While I generally enjoyed the book, and I wholeheartedly support Goldacre’s goal and overall point, I was a bit disappointed by this book. I was initially inspired to pick it up by a friend recommending his book Bad Pharma.
I had hoped that Bad Science would move away from his focus on medicine and turn instead to addressing mistakes and malpractice in science more generally. To my (only slight) disappointment, Goldacre hasn’t strayed far from his usual territory of medical frauds, mistakes, and hucksters.
My personal disappointment notwithstanding, this is in the end a well-written, well-researched, entertaining, and educational trawl through the depths of homeopaths and their overly diluted morals.
As always, I enjoy the insertion of personal details about the author, reminding me that there’s an actual person writing the words and that I’m allowed to both relate to and associate myself with the man behind the page, and to question and criticize him. Specific to this author was his mention of renting a small flat in Kentish Town on a junior medic’s salary – which I read while sat in a cafe next to my (smaller) flat in Kentish Town rented on a doctoral student’s stipend. While I suspect, with his multiple bestseller books, recognitions, and awards, Goldacre no longer rents a small flat in Kentish Town, it’d be nice to imagine having a friendly chat with him in the cafe.
I felt the chapter ‘Pill Solves Complex Societal Problem’ was the most impactful. Here, Goldacre expands his discussion about the mechanics of poorly done science to address the media response to it and, more importantly, the potential motivations behind it. See this quote from page 154:
But above all we should pay tribute to the genius of this huge fish-oil project, and every other nutritionist who has gotten their pills into the media, and into schools, because more than anything else, they have sold children, at the most impressionable time of their lives, one very compelling message: that you need to take pills to lead a healthy normal life, and that a pill can even make up for failings elsewhere.

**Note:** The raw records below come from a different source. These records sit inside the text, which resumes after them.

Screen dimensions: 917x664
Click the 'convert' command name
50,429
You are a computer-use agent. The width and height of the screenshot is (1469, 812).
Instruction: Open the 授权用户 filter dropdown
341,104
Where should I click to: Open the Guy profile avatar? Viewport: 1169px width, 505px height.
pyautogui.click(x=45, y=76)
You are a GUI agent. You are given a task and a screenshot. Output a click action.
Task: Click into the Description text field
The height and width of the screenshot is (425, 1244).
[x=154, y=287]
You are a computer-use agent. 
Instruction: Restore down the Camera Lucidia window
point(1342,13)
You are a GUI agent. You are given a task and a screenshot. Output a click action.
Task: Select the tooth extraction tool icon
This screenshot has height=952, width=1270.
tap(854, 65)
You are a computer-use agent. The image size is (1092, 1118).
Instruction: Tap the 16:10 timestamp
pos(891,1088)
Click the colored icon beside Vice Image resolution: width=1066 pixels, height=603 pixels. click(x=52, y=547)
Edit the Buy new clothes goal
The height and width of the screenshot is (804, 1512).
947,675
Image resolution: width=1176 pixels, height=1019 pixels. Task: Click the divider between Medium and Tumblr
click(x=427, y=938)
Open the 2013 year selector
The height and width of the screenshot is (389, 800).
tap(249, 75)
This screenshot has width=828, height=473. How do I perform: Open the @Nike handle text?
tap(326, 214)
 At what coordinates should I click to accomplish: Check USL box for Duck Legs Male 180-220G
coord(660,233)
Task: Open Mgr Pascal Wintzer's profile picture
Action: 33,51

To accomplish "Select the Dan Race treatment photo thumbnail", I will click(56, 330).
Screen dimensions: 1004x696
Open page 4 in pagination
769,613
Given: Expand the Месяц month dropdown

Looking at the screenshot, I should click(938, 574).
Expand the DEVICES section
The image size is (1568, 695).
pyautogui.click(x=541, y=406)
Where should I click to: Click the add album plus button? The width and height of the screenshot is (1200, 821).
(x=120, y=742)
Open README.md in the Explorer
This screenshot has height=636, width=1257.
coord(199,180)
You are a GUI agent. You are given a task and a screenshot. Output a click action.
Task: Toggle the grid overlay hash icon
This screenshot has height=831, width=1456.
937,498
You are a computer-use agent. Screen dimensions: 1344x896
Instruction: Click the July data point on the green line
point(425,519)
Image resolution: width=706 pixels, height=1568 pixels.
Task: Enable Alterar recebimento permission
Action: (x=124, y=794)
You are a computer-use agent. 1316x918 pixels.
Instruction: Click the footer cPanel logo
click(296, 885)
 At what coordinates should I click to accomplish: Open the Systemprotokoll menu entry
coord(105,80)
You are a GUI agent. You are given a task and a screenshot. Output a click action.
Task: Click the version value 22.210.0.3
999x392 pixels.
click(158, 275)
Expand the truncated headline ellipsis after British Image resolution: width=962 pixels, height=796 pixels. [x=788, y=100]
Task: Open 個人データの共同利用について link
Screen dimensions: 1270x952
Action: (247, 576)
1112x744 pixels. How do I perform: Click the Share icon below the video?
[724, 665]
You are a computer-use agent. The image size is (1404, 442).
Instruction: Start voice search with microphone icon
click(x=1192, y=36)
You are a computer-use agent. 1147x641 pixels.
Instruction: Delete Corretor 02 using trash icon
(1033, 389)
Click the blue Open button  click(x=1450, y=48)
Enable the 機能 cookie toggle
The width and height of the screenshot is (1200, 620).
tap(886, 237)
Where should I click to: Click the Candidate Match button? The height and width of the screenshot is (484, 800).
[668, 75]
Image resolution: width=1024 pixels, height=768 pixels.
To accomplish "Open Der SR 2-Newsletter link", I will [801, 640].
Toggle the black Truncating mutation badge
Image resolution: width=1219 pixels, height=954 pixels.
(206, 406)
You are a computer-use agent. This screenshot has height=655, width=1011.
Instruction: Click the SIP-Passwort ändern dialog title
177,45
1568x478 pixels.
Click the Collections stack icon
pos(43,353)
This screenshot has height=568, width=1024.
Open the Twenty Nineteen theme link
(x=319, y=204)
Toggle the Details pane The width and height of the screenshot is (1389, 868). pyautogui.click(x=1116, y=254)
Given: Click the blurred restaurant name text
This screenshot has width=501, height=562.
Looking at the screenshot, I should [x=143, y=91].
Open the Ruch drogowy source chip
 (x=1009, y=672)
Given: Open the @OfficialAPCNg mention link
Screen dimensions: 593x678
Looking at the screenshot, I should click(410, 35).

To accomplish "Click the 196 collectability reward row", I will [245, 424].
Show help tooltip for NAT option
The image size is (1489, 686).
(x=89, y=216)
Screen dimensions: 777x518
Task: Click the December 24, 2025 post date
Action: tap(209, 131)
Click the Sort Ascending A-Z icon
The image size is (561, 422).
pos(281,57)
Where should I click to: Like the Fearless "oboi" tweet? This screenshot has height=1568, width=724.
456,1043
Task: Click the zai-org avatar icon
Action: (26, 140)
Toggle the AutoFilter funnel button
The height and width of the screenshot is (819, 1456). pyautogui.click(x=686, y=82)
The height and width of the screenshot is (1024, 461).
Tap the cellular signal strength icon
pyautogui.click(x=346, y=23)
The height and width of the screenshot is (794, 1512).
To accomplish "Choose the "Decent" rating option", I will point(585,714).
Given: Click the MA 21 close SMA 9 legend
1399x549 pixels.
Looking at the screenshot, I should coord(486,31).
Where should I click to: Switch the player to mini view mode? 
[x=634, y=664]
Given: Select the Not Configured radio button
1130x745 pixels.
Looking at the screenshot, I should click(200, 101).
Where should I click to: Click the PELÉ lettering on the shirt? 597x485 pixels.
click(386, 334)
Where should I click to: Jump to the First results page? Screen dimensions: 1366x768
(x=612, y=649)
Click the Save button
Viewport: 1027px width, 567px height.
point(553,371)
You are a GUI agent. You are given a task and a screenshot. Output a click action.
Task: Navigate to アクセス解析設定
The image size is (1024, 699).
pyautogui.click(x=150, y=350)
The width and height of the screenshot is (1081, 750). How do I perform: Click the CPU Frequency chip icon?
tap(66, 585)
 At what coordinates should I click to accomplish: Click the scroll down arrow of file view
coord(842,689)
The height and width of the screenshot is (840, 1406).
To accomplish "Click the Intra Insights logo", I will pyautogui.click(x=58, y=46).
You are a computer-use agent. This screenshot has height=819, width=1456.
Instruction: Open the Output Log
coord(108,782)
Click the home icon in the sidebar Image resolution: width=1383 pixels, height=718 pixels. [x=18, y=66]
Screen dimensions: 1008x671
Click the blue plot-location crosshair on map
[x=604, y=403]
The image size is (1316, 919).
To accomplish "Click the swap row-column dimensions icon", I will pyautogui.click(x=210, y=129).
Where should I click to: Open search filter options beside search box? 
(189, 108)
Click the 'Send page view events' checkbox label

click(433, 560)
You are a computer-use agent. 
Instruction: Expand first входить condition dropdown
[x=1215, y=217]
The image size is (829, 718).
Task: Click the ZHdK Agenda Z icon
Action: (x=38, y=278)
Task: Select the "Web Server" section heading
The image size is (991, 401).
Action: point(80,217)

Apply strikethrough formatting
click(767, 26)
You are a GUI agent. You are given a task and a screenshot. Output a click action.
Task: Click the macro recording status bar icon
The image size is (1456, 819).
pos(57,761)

What I can absolutely get behind is the view Goldacre reiterates over and over in the last few chapters: the blame for the dissemination of bad, misleading, or malicious science is not down to the bad actions of individual malevolent or ignorant scientists, but instead falls on the head of the system of media which not only allows this bad science to be spread, but encourages its spread. The individual scientists should absolutely be punished if wrong-doing is discovered, and bad practices should be stamped out, but the media system which publicises this work has a journalistic responsibility to look critically at everything it publishes. In general, it is more productive and more correct to lay the blame for societal issues at the feet of systems, not individuals.
You’ll notice, I hope, that I’m more interested in the cultural impact of nonsense – the medicalisation of everyday life, the undermining of sense – and in general I blame systems more than particular people. […] I do not blame individual journalists (for the most part) but I do blame whole systems of editors, and the people who buy newspapers with values to profess to despise.
As I’ve said, I thoroughly enjoyed Bad Science and I applaud Goldacre’s writing and his ability to distill the important aspects of scientific research into a wide-ranging and engaging discussion, but I hope he someday chooses to move beyond medicine and discuss ‘science’ more fully. As he notes in his afterword,
…in the 1950s science reporting was about engineering and inventions, but by the 1990s everything had changed. Science coverage now tends to come from the world of medicine, and the stories are of what will kill you, or save you.
People have forgotten that science can be about more than medicine and about more than our constant human obsession with death and illness, and I’d like to see more authors remind us of that.